[Saved data entries]
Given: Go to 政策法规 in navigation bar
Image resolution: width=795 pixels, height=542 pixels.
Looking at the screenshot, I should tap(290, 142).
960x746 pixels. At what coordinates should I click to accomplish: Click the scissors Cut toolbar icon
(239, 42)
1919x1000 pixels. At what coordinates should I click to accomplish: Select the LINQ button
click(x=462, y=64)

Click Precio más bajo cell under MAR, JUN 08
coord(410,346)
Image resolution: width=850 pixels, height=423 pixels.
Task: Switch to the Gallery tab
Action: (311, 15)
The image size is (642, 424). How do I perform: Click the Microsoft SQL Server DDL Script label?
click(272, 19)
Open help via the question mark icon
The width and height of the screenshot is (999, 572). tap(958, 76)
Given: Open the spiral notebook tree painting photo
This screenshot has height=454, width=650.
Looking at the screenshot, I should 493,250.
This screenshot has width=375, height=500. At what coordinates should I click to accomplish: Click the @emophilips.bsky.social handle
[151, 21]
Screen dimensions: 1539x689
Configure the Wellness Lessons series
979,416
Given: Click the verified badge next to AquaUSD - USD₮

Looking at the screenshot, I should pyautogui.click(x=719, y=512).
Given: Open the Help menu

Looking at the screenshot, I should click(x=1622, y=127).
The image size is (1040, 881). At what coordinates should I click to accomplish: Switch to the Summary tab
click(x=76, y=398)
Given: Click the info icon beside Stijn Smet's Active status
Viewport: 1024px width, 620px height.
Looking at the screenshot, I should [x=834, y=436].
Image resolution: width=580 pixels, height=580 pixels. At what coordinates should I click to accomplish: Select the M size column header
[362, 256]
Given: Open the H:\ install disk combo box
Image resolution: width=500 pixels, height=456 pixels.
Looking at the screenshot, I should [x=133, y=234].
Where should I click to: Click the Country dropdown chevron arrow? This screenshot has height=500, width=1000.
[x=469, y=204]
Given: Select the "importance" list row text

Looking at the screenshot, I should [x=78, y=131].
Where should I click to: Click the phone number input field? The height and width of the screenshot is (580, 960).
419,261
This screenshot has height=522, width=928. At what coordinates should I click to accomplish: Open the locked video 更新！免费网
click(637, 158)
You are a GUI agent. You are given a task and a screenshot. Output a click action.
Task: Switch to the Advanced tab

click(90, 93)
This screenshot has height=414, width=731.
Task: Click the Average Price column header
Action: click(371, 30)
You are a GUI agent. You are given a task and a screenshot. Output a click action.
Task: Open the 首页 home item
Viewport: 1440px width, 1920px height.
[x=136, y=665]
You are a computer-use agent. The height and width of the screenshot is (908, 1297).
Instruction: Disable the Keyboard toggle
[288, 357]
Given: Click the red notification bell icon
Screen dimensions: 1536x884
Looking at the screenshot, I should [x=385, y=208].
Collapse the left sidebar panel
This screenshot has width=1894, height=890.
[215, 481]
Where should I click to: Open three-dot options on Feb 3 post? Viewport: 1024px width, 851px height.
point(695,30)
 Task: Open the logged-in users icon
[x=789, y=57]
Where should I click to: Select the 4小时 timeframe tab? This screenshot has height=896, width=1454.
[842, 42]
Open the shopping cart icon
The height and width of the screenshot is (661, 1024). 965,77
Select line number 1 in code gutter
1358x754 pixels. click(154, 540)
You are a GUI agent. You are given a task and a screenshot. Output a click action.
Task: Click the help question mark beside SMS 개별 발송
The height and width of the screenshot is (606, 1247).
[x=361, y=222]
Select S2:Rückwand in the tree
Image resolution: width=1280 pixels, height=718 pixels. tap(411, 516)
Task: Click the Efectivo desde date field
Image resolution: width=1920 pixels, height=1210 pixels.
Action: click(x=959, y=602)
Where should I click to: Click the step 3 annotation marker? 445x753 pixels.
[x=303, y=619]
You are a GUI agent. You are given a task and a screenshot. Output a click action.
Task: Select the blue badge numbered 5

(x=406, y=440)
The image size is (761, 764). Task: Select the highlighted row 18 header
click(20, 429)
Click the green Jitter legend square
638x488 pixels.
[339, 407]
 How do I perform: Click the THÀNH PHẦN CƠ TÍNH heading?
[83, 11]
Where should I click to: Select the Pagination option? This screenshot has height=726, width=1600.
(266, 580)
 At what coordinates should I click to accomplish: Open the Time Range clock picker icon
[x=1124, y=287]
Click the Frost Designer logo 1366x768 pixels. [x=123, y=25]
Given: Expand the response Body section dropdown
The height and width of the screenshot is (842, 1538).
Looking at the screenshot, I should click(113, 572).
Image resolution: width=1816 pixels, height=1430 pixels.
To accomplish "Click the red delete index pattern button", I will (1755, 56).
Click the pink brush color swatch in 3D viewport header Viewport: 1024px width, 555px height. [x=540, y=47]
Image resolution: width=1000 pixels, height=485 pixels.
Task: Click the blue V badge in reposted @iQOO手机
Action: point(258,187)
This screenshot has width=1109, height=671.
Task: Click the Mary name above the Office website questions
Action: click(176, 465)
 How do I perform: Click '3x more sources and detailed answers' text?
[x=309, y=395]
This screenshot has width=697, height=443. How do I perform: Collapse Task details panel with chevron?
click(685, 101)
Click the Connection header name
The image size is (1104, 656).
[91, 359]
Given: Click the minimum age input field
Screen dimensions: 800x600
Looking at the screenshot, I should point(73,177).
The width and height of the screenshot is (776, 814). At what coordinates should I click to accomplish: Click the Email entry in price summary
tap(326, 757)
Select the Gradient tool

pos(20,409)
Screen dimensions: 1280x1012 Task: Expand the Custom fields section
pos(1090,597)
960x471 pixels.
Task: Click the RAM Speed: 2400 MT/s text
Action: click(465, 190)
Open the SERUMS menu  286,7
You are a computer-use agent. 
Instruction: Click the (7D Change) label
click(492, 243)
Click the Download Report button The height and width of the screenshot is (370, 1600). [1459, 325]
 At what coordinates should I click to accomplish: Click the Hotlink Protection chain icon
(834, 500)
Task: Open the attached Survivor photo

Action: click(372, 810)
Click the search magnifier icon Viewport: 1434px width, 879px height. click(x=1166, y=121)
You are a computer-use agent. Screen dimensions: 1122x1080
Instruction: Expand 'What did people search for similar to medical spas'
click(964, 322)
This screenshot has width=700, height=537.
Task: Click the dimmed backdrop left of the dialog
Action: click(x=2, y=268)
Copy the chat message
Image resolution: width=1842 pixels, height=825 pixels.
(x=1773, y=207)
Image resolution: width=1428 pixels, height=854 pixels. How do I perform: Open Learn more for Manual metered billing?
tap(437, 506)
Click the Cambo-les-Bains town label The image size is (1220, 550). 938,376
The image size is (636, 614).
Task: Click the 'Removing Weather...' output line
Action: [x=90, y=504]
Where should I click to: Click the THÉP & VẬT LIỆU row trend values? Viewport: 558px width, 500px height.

WORK ORDER: Reproduce all records exactly, without omissions.

RESULT BELOW:
Given: Go to 政策法规 in navigation bar
Image resolution: width=795 pixels, height=542 pixels.
Looking at the screenshot, I should tap(290, 142).
960x746 pixels. At what coordinates should I click to accomplish: Click the scissors Cut toolbar icon
(239, 42)
1919x1000 pixels. At what coordinates should I click to accomplish: Select the LINQ button
click(x=462, y=64)

Click Precio más bajo cell under MAR, JUN 08
coord(410,346)
Image resolution: width=850 pixels, height=423 pixels.
Task: Switch to the Gallery tab
Action: (311, 15)
The image size is (642, 424). How do I perform: Click the Microsoft SQL Server DDL Script label?
click(272, 19)
Open help via the question mark icon
The width and height of the screenshot is (999, 572). tap(958, 76)
Given: Open the spiral notebook tree painting photo
This screenshot has height=454, width=650.
Looking at the screenshot, I should 493,250.
This screenshot has width=375, height=500. At what coordinates should I click to accomplish: Click the @emophilips.bsky.social handle
[151, 21]
Screen dimensions: 1539x689
Configure the Wellness Lessons series
979,416
Given: Click the verified badge next to AquaUSD - USD₮

Looking at the screenshot, I should pyautogui.click(x=719, y=512).
Given: Open the Help menu

Looking at the screenshot, I should click(x=1622, y=127).
The image size is (1040, 881). At what coordinates should I click to accomplish: Switch to the Summary tab
click(x=76, y=398)
Given: Click the info icon beside Stijn Smet's Active status
Viewport: 1024px width, 620px height.
Looking at the screenshot, I should [x=834, y=436].
Image resolution: width=580 pixels, height=580 pixels. At what coordinates should I click to accomplish: Select the M size column header
[362, 256]
Given: Open the H:\ install disk combo box
Image resolution: width=500 pixels, height=456 pixels.
Looking at the screenshot, I should [x=133, y=234].
Where should I click to: Click the Country dropdown chevron arrow? This screenshot has height=500, width=1000.
[x=469, y=204]
Given: Select the "importance" list row text

Looking at the screenshot, I should [x=78, y=131].
Where should I click to: Click the phone number input field? The height and width of the screenshot is (580, 960).
419,261
This screenshot has height=522, width=928. At what coordinates should I click to accomplish: Open the locked video 更新！免费网
click(637, 158)
You are a GUI agent. You are given a task and a screenshot. Output a click action.
Task: Switch to the Advanced tab

click(90, 93)
This screenshot has height=414, width=731.
Task: Click the Average Price column header
Action: click(371, 30)
You are a GUI agent. You are given a task and a screenshot. Output a click action.
Task: Open the 首页 home item
Viewport: 1440px width, 1920px height.
[x=136, y=665]
You are a computer-use agent. The height and width of the screenshot is (908, 1297).
Instruction: Disable the Keyboard toggle
[288, 357]
Given: Click the red notification bell icon
Screen dimensions: 1536x884
Looking at the screenshot, I should [x=385, y=208].
Collapse the left sidebar panel
This screenshot has width=1894, height=890.
[215, 481]
Where should I click to: Open three-dot options on Feb 3 post? Viewport: 1024px width, 851px height.
point(695,30)
 Task: Open the logged-in users icon
[x=789, y=57]
Where should I click to: Select the 4小时 timeframe tab? This screenshot has height=896, width=1454.
[842, 42]
Open the shopping cart icon
The height and width of the screenshot is (661, 1024). 965,77
Select line number 1 in code gutter
1358x754 pixels. click(154, 540)
You are a GUI agent. You are given a task and a screenshot. Output a click action.
Task: Click the help question mark beside SMS 개별 발송
The height and width of the screenshot is (606, 1247).
[x=361, y=222]
Select S2:Rückwand in the tree
Image resolution: width=1280 pixels, height=718 pixels. tap(411, 516)
Task: Click the Efectivo desde date field
Image resolution: width=1920 pixels, height=1210 pixels.
Action: click(x=959, y=602)
Where should I click to: Click the step 3 annotation marker? 445x753 pixels.
[x=303, y=619]
You are a GUI agent. You are given a task and a screenshot. Output a click action.
Task: Select the blue badge numbered 5

(x=406, y=440)
The image size is (761, 764). Task: Select the highlighted row 18 header
click(20, 429)
Click the green Jitter legend square
638x488 pixels.
[339, 407]
 How do I perform: Click the THÀNH PHẦN CƠ TÍNH heading?
[83, 11]
Where should I click to: Select the Pagination option? This screenshot has height=726, width=1600.
(266, 580)
 At what coordinates should I click to accomplish: Open the Time Range clock picker icon
[x=1124, y=287]
Click the Frost Designer logo 1366x768 pixels. [x=123, y=25]
Given: Expand the response Body section dropdown
The height and width of the screenshot is (842, 1538).
Looking at the screenshot, I should click(113, 572).
Image resolution: width=1816 pixels, height=1430 pixels.
To accomplish "Click the red delete index pattern button", I will (1755, 56).
Click the pink brush color swatch in 3D viewport header Viewport: 1024px width, 555px height. [x=540, y=47]
Image resolution: width=1000 pixels, height=485 pixels.
Task: Click the blue V badge in reposted @iQOO手机
Action: point(258,187)
This screenshot has width=1109, height=671.
Task: Click the Mary name above the Office website questions
Action: click(176, 465)
 How do I perform: Click '3x more sources and detailed answers' text?
[x=309, y=395]
This screenshot has width=697, height=443. How do I perform: Collapse Task details panel with chevron?
click(685, 101)
Click the Connection header name
The image size is (1104, 656).
[91, 359]
Given: Click the minimum age input field
Screen dimensions: 800x600
Looking at the screenshot, I should point(73,177).
The width and height of the screenshot is (776, 814). At what coordinates should I click to accomplish: Click the Email entry in price summary
tap(326, 757)
Select the Gradient tool

pos(20,409)
Screen dimensions: 1280x1012 Task: Expand the Custom fields section
pos(1090,597)
960x471 pixels.
Task: Click the RAM Speed: 2400 MT/s text
Action: click(465, 190)
Open the SERUMS menu  286,7
You are a computer-use agent. 
Instruction: Click the (7D Change) label
click(492, 243)
Click the Download Report button The height and width of the screenshot is (370, 1600). [1459, 325]
 At what coordinates should I click to accomplish: Click the Hotlink Protection chain icon
(834, 500)
Task: Open the attached Survivor photo

Action: click(372, 810)
Click the search magnifier icon Viewport: 1434px width, 879px height. click(x=1166, y=121)
You are a computer-use agent. Screen dimensions: 1122x1080
Instruction: Expand 'What did people search for similar to medical spas'
click(964, 322)
This screenshot has width=700, height=537.
Task: Click the dimmed backdrop left of the dialog
Action: click(x=2, y=268)
Copy the chat message
Image resolution: width=1842 pixels, height=825 pixels.
(x=1773, y=207)
Image resolution: width=1428 pixels, height=854 pixels. How do I perform: Open Learn more for Manual metered billing?
tap(437, 506)
Click the Cambo-les-Bains town label The image size is (1220, 550). 938,376
The image size is (636, 614).
Task: Click the 'Removing Weather...' output line
Action: [x=90, y=504]
Where should I click to: Click the THÉP & VẬT LIỆU row trend values? Viewport: 558px width, 500px height.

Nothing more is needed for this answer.